We were interested by comments we saw regarding concerns over reliability of a renewable versus a fossil fuel based system. Those concerns are rooted in the fact that the utility serves a truly closed system with the added complication of reliance on 100% externally generated fuel sources. It is not obvious why concerns about redundancy for a renewable based system are any different than those which existed for the original system. Because there is no access to outside sources of power, the legacy oil and gas based system had the same issues. The risk of energy shortages (such as we see in California) has always been present in Puerto Rico. We do not think that those concerns are sufficient to discourage the development of significant renewable generation resources for PR.

WHY RUNNING GOVERNMENT LIKE A BUSINESS USUALLY FAILS

The current stimulus standoff is generating different responses from different organizations as they operate their businesses. Some of them think that their experiences provide answers to the issues government face. Most of those who think that way reveal their inability to distinguish between a business and a service. While it is not a municipal credit, the Postal Service is a good example.

The current debate effectively revolves around the issue of profitability. The President does not understand the concept of public goods. The Postal Service was never designed to be a business it was designed to be a subsidized service. The current shenanigans at the USPS are based in the belief that it must be profitable in the sense that any business must be profitable. The role of the USPS in facilitating commerce and therefore the economy has economic value. That is why only the USPS has to serve every address and is the only entity required to facilitate things like animal delivery and transport.

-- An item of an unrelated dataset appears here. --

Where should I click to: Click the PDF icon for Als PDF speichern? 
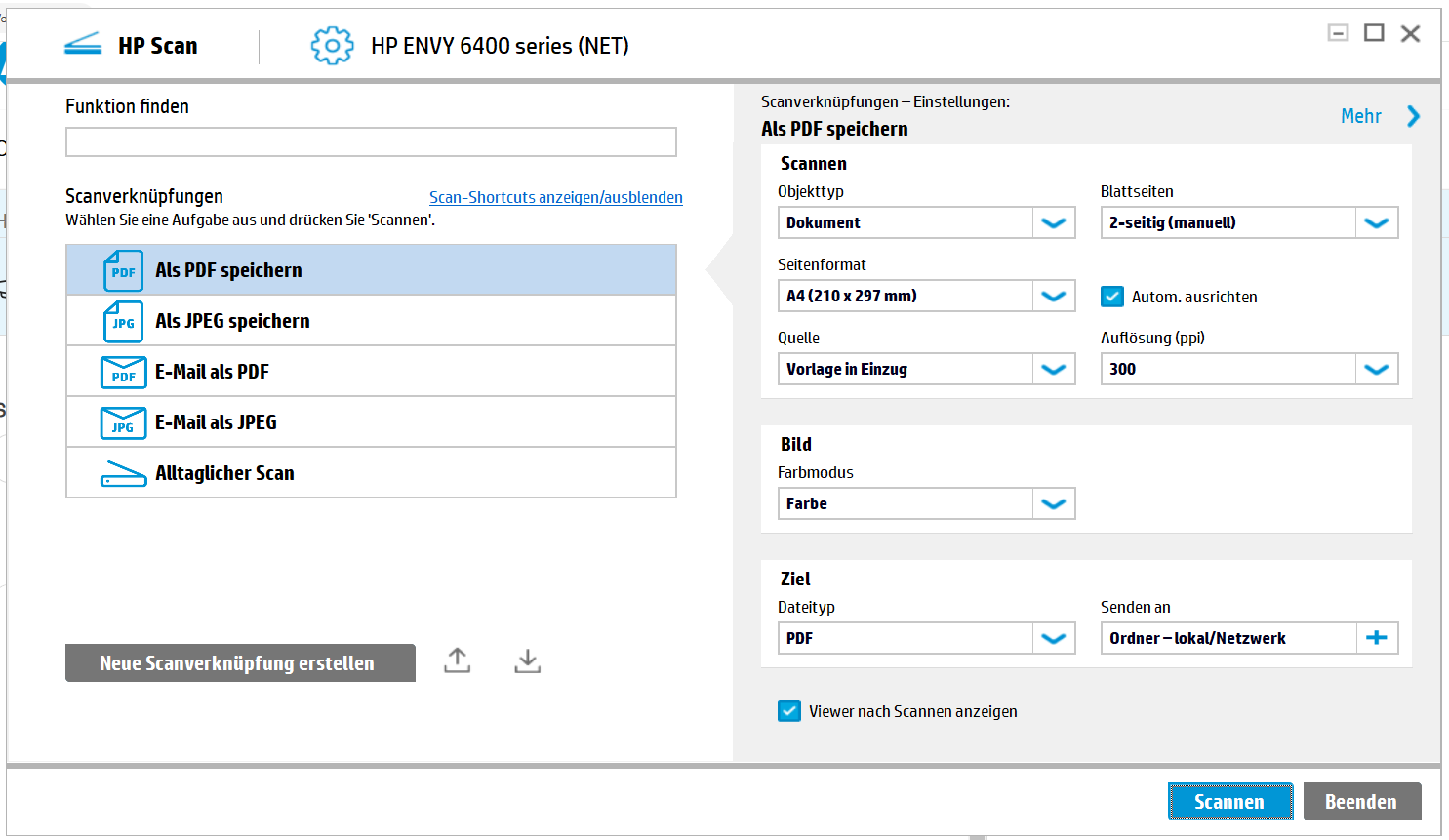tap(123, 271)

It is also why basic infrastructure like water, sewer, and roads have largely been developed under the framework of a public good. Public goods are not supposed to “make money”. The profit they generate is reflected in the role they play in providing a necessary service base in support of economic activity. In those situations where services provide excess revenues those are usually applied to the funding of public goods. service related surpluses fund other facilities or fund items which would otherwise be funded by taxes.

No matter how you slice it, these proposed asset sales take money from public goods and divert it to private interests. Projects which do not generate distributable returns to their investors are generally not undertaken. So at least some portion of the economic return generated by formerly public goods represents a transfer of income and/or wealth from the public to the private sector.